Neben AMC könnten auch Verbriefungsprogramme dem NPL-Sekundärmarkt einen Impuls geben. Hier dürften Eingriffe der öffentlichen Hand erforderlich sein, um zu signalisieren, dass der Staat entschlossen Strukturreformen vorantreibt, mit denen die Bewertung der Vermögenswerte verbessert wird. Ferner sollte das Potenzial von NPL-Handelsplattformen und -Clearinghäusern, auch auf Ebene des Eurogebiets, voll ausgeschöpft werden, um die NPL-bezogene Transparenz zu erhöhen und die Transaktionstätigkeit zu stimulieren.

Für einen erfolgreichen Ausgang müssen mit Blick auf all diese Optionen jedoch erhebliche Fortschritte bei Strukturreformen im Bereich der Zwangsvollstreckung und des Abbaus von Informationsasymmetrien erzielt werden.
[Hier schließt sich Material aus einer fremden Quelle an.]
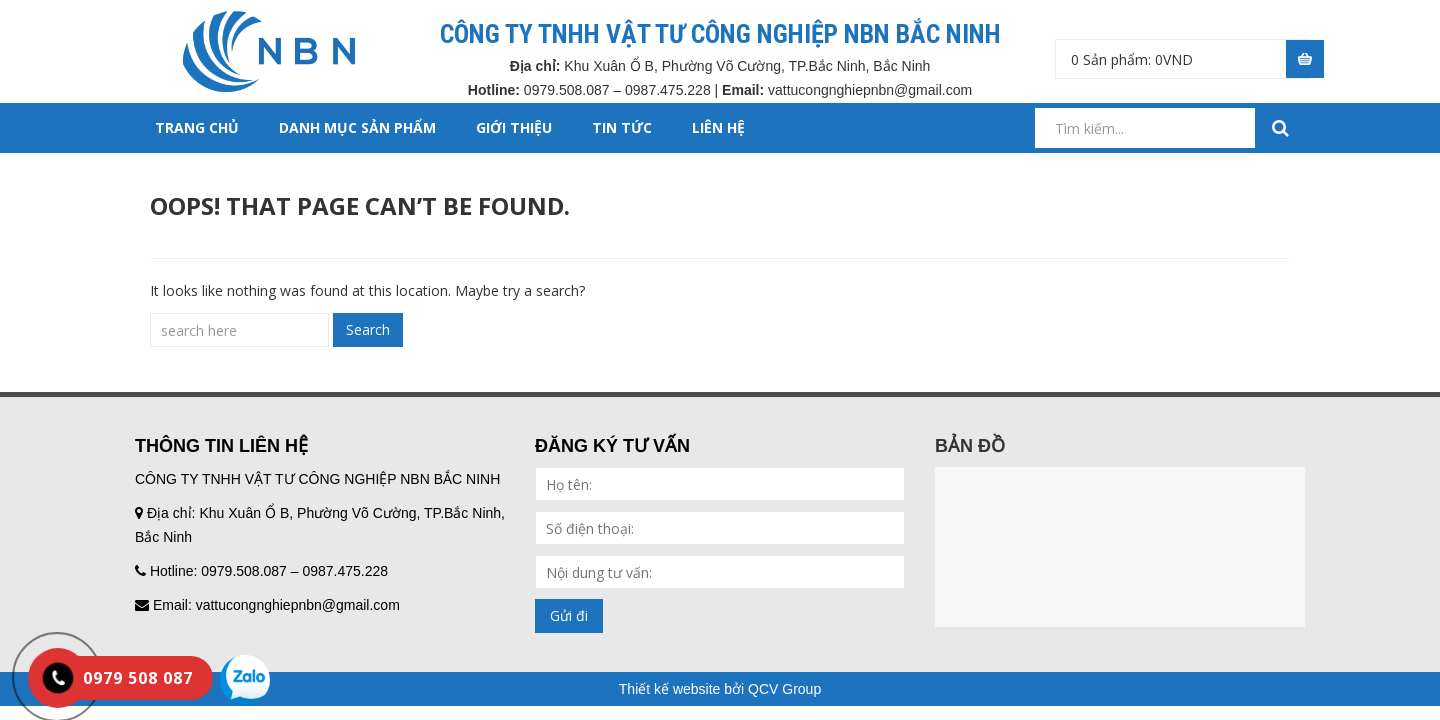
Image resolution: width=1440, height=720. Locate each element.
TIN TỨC (622, 127)
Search (368, 329)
Wenn eine glaubhafte Umsetzung dieser Maßnahmen erfolgt, werden die Anleger auf die politische Schwerpunktverlagerung reagieren und dürften letztlich dazu bereit sein, einen höheren Preis für NPL zu zahlen. Die Europäische Kommission hat vor Kurzem bekannt gegeben, dass sie einen Vorschlag für eine umfassende und koordinierte Strategie zum Umgang mit NPL vorlegen wird, einschließlich einer Blaupause für nationale AMC. Es wird dann unerlässlich sein, dass alle relevanten Instanzen rasch und entschlossen die erforderlichen Maßnahmen zur Bewältigung der NPL-Problematik ergreifen und so die gegenwärtige Erholung in Europa unterstützen. In vielen Bereichen sind noch erhebliche Anstrengungen erforderlich, damit die Vorteile realisiert werden können. Wenn wir die Belastung durch NPL angehen und einen erneuten Aufbau von NPL in künftigen konjunkturellen Abschwungphasen vermeiden wollen, sind weder Teillösungen, noch weitere Verzögerungen eine Option.